The captain suddenly turned from his contemplation of the sea and sky, raised his head and sniffed.

"Something is burning somewhere--smell it? Seems to me like an old mat or summat. It's that swab of a steward, maybe; if he isn't breaking glass, he's upsetting lamps and burning holes in the carpet. Bless my soul, I'd sooner have a dozen Mary Anns an' their dustpans round the place than one tomfool steward like Jenkins." He went to the saloon hatch. "Below there!"

"Ay, ay, sir."

"What are you burning?"

"I an't burnin' northen, sir."

"Tell you, I smell it!"

"There's northen burnin' here, sir."

"Neither is there; it's all on deck. Something in the galley, maybe-- rags, most likely, they've thrown on the fire."

"Captain!" said Lestrange.

"Ay, ay."

"Come here, please."

Le Farge climbed on to the poop.

"I don't know whether it's my weakness that's affecting my eyes, but there seems to me something strange about the mainmast."

The main-mast near where it entered the deck, and for some distance up, seemed in motion--a corkscrew movement most strange to watch from the shelter of the awning.

This apparent movement was caused by a spiral haze of smoke so vague that one could only tell of its existence from the mirage-like tremor of the mast round which it curled.

"My God!" cried Le Farge, as he sprang from the poop and rushed forward.

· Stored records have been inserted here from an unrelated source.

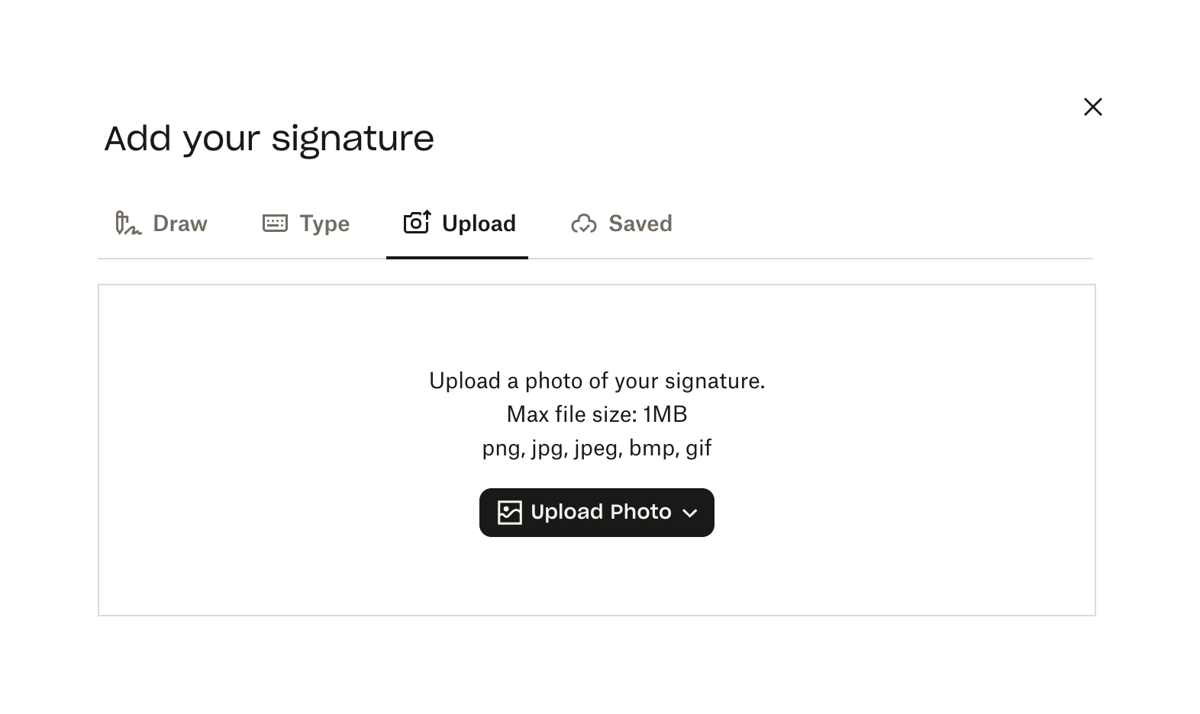Click the Add your signature dialog title
The height and width of the screenshot is (714, 1200).
tap(268, 138)
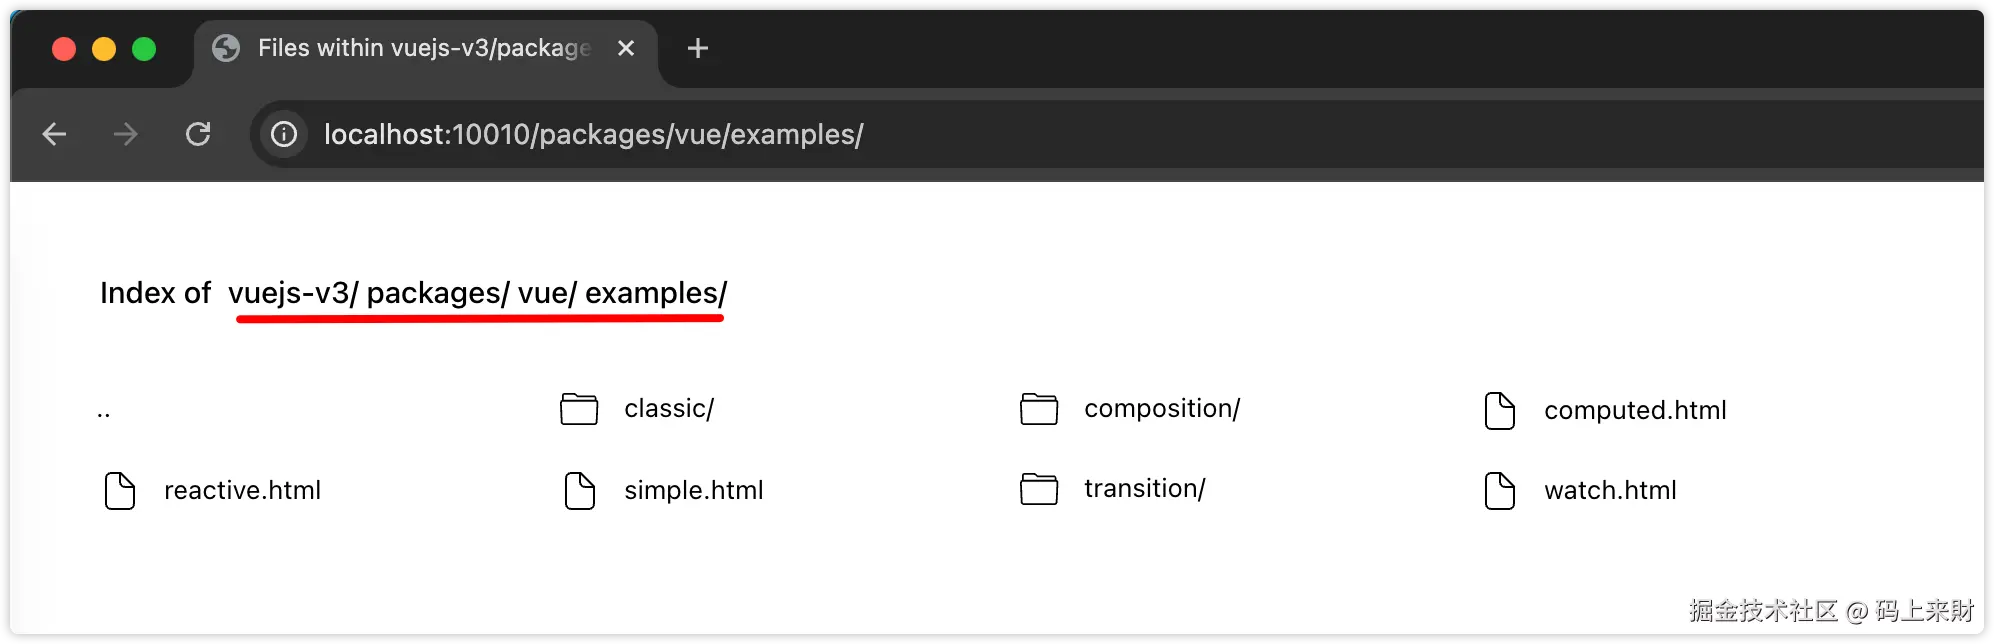Click the site information icon in address bar
1994x644 pixels.
pyautogui.click(x=285, y=134)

Lestrange followed him slowly, stopping every moment to clutch the bulwark rail and pant for breath. He heard the shrill bird-like notes of the bosun's pipe. He saw the hands emerging from the forecastle, like bees out of a hive; he watched them surrounding the main-hatch. He watched the tarpaulin and locking-bars removed. He saw the hatch opened, and a burst of smoke--black, villainous smoke- ascend to the sky, solid as a plume in the windless air.

Lestrange was a man of a highly nervous temperament, and it is just this sort of man who keeps his head in an emergency, whilst your level-headed, phlegmatic individual loses his balance. His first thought was of the children, his second of the boats.

In the battering off Cape Horn the *Northumberland* lost several of her boats. There were left the long-boat, a quarter-boat, and the dinghy. He heard Le Farge's voice ordering the hatch to be closed and the pumps manned, so as to flood the hold; and, knowing that he could do nothing on deck, he made as swiftly as he could for the saloon companionway.

Mrs. Stannard was just coming out of the children's cabin.

"Are the children lying down, Mrs. Stannard?" asked Lestrange, almost breathless from the excitement and exertion of the last few minutes.

The woman glanced at him with frightened eyes. He looked like the very herald of disaster.

"For if they are, and you have undressed them, then you must put their clothes on again. The ship is on fire, Mrs. Stannard."

"Good God, sir!"

"Listen!" said Lestrange.

From a distance, thin, and dreary as the crying of sea-gulls on a desolate beach, came the clanking of the pumps.